La stratégie 2015-2017 a ainsi comporté un intense lobbying contre la loi dite « Touraine », puis le lancement, à l’automne 2015, d’une grande consultation nationale60, pour un coût estimé à 1 M€, destinée à positionner l’ordre au premier plan dans la négociation des textes d’application de la loi susvisée61 et à porter ses revendications auprès des candidats à la présidentielle.

La synthèse des avis recueillis à l’occasion de cette consultation a fait l’objet d’un livre blanc, très critique sur l’organisation actuelle du système de santé. L’ordre y formule des recommandations dont certaines visent la revalorisation du mode de rémunération des médecins, la refonte de leur système d’assurance sociale ou encore la suppression du caractère obligatoire du tiers payant, tous sujets sur lesquels il n’est pas légitime à intervenir.

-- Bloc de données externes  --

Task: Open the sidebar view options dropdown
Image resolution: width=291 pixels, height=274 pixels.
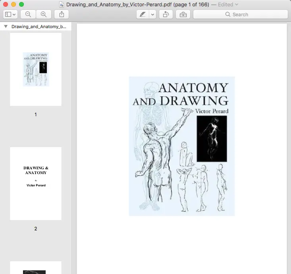Action: (10, 14)
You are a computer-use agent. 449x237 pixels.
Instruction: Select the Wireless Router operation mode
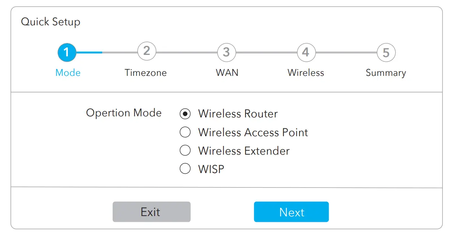[185, 114]
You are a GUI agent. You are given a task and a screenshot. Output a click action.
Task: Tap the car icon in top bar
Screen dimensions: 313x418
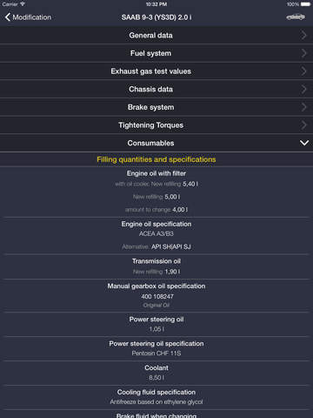pyautogui.click(x=296, y=17)
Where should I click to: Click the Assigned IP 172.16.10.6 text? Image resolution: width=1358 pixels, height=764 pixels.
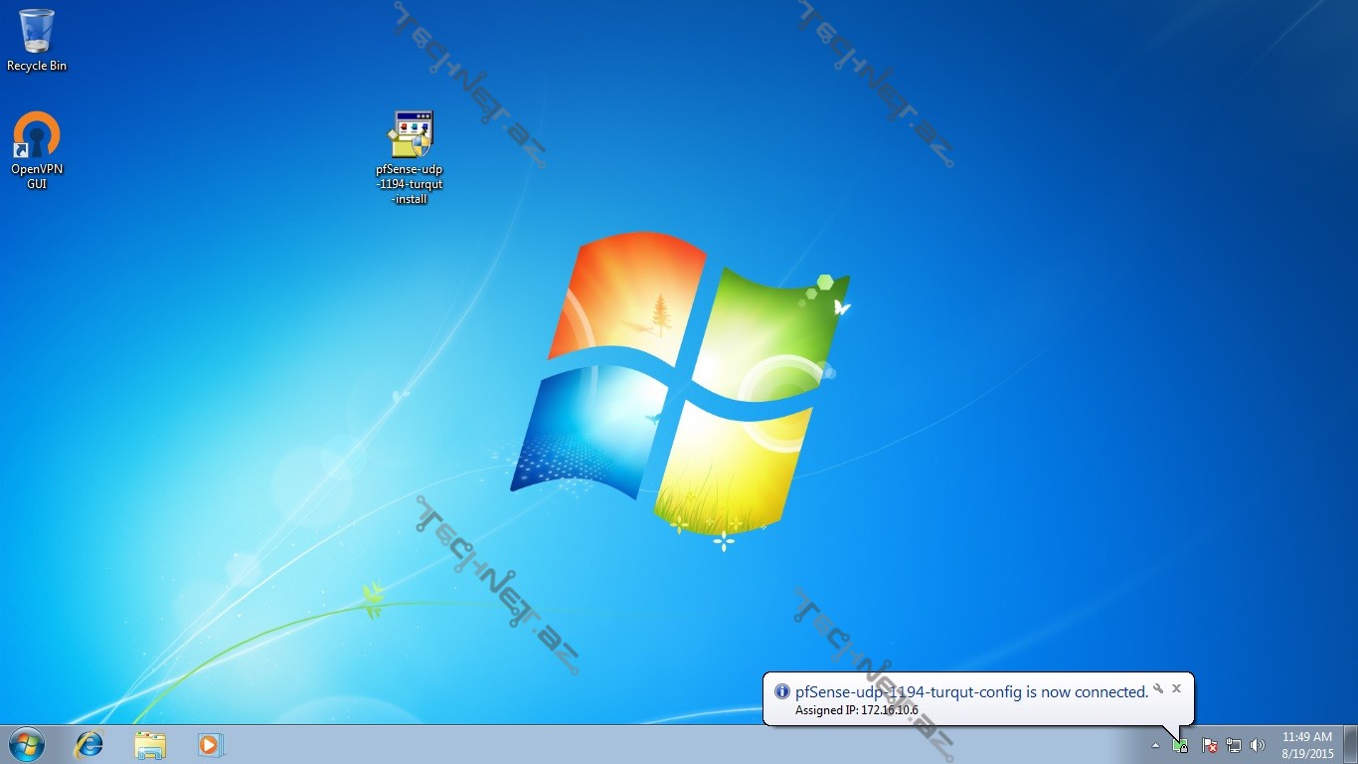(856, 710)
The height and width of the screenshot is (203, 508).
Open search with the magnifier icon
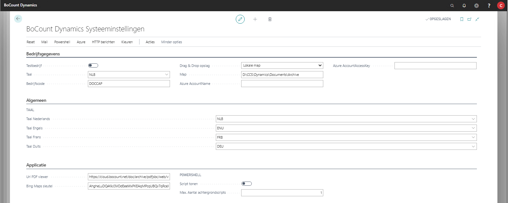click(x=452, y=5)
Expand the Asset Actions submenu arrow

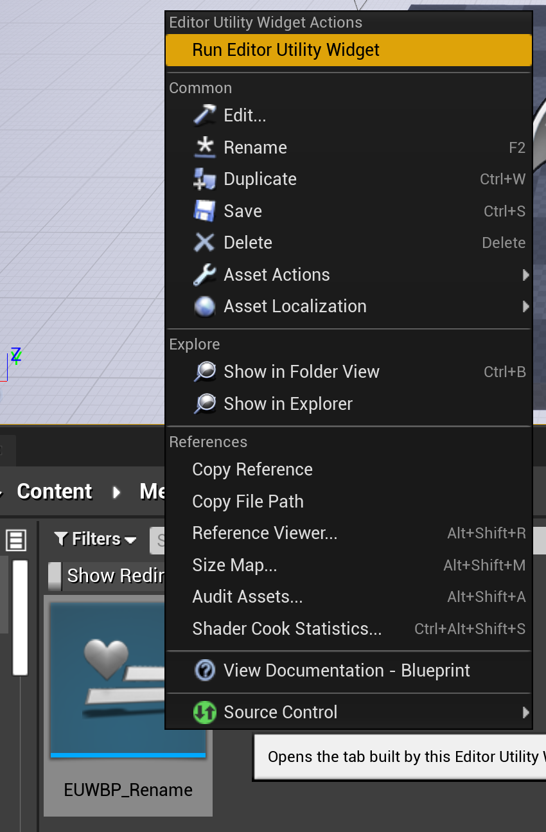tap(525, 275)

Le Conseil national a poursuivi ses actions en 2019, à l’occasion de la discussion de la loi relative à l'organisation et à la transformation du système de santé, en organisant la campagne « Ma santé 2022 : de la parole aux actes ! » pour débattre publiquement du projet de loi et de sa mise en œuvre.

Cette confusion des rôles est préjudiciable à l’image de l’ordre et à l’exercice de ses missions, elle est difficilement compatible avec son rôle de gardien impartial de la déontologie de la profession. Les budgets correspondant aux actions qui ne relèvent pas de l’ordre sont autant de moyens qui ne sont pas consacrés aux missions légales, dont l’enquête de la Cour a montré qu’elles étaient souvent délaissées, comme dans les cas du contrôle de la formation continue ou des relations médecins-industrie (cf. infra).

61 L’ordre reconnaît, dans le bulletin n° 42 diffusé au début de l’année 2016, que « l’année 2015 a été marquée par un travail de lobbying parlementaire intense sur la loi de santé.

Aujourd’hui, tout reste à faire quant aux modalités de sa mise en application. 2016 promet d’être une année de bataille sur les décrets d’application et des ordonnances. (…) À l’aube d’échéances électorales, le travail de l’ordre est appelé à s’intensifier ».